Find each line of the material that contains the string "resolution", matching case exactly, and copy those lines.

Excerpt from a dataset
■ ■ ■ ■

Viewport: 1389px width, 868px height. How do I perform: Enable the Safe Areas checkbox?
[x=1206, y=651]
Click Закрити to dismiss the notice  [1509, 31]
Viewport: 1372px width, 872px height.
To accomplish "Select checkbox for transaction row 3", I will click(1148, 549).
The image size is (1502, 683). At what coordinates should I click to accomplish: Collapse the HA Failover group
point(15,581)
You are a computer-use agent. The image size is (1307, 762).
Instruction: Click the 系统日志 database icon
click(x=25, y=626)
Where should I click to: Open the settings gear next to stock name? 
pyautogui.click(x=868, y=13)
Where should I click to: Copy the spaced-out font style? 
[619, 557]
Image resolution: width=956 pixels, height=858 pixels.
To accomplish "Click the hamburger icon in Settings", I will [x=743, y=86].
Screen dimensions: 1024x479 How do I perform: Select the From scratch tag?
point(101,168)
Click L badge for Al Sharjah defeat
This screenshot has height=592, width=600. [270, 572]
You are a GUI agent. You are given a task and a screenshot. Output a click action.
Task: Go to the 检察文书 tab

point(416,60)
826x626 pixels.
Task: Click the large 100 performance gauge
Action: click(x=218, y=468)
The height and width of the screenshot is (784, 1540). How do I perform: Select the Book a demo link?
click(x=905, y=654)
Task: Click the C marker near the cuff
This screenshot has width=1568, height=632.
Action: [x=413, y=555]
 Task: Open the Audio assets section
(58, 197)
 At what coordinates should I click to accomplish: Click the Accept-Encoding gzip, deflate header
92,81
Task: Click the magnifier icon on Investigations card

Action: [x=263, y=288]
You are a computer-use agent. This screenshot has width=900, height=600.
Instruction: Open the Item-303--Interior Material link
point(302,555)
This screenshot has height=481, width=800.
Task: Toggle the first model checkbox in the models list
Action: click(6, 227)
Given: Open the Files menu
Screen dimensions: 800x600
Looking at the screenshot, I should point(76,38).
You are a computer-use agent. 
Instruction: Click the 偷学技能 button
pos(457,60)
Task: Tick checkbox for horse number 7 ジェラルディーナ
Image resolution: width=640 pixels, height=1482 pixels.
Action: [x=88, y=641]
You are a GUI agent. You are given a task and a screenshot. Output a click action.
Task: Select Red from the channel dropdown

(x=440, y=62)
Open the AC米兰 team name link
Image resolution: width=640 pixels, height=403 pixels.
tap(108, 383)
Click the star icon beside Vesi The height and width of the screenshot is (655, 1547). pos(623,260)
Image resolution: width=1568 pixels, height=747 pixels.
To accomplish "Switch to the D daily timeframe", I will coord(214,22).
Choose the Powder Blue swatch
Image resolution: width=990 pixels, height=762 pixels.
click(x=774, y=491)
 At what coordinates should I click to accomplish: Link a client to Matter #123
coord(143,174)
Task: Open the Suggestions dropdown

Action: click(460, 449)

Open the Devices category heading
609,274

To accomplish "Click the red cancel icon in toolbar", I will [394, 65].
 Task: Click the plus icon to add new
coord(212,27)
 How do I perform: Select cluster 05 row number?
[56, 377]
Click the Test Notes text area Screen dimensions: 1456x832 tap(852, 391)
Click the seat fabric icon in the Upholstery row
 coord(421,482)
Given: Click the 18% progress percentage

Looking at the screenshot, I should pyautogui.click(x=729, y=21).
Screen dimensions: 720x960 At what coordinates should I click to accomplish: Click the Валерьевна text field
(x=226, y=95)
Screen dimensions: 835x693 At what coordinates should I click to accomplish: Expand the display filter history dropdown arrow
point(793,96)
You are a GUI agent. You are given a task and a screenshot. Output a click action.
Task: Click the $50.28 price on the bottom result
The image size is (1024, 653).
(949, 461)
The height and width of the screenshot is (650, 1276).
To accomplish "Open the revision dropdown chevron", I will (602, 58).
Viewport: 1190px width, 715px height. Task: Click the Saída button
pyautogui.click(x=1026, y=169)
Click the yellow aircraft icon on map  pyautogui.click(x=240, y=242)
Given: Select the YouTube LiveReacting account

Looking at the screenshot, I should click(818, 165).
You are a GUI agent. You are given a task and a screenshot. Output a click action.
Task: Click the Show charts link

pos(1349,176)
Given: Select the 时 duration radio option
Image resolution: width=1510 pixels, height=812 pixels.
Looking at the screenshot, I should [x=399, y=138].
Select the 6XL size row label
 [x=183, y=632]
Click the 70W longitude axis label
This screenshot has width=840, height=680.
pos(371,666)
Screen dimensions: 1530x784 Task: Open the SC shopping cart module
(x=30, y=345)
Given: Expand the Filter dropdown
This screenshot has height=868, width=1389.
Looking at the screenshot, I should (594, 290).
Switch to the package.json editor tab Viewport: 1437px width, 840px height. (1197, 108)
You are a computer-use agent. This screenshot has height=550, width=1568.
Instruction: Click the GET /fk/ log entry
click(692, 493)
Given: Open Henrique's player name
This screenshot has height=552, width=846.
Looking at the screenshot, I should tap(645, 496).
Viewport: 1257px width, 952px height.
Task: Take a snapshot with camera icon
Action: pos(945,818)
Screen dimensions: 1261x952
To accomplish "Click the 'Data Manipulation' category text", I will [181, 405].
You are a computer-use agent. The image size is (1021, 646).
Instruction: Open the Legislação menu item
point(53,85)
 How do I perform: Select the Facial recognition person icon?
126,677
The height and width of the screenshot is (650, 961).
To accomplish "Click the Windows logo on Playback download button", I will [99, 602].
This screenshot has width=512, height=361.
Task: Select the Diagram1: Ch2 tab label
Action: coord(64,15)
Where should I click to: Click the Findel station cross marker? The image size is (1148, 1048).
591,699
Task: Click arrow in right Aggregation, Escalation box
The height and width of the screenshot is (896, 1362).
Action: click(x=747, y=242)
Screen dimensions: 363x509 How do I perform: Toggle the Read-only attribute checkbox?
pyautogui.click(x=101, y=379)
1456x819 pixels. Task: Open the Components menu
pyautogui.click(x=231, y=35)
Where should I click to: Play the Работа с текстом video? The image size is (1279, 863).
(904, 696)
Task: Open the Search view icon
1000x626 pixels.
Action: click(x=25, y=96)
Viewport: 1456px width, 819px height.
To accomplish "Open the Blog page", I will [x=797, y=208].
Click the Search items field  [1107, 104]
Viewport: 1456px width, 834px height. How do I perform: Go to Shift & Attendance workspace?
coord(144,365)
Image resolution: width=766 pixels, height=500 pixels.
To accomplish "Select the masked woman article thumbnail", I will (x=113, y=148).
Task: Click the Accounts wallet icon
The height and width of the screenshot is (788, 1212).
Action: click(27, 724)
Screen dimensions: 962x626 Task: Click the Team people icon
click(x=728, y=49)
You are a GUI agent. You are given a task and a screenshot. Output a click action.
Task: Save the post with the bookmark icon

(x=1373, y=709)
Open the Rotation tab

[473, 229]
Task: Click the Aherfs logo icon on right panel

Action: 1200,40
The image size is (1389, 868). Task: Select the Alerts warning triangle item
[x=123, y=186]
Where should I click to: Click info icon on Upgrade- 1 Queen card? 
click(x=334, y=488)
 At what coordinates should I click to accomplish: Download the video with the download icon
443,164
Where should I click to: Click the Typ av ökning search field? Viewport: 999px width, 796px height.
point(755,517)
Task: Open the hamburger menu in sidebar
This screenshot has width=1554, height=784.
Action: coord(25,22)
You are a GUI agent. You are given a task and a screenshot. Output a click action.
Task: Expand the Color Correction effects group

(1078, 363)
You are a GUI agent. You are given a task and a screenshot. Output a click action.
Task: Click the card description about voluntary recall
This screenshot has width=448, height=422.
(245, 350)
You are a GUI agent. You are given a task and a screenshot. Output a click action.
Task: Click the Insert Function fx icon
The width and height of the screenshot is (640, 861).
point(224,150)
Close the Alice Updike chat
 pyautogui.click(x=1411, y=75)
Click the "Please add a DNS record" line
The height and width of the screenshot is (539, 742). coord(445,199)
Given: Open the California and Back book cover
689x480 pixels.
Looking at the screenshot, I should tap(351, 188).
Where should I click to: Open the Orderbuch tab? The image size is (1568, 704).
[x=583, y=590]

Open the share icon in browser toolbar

■ ■ ■ ■

● Full response:
Image resolution: width=956 pixels, height=858 pixels.
Image resolution: width=640 pixels, height=1482 pixels.
Image resolution: width=640 pixels, height=403 pixels.
Image resolution: width=1568 pixels, height=747 pixels.
Image resolution: width=990 pixels, height=762 pixels.
Image resolution: width=1510 pixels, height=812 pixels.
Image resolution: width=766 pixels, height=500 pixels.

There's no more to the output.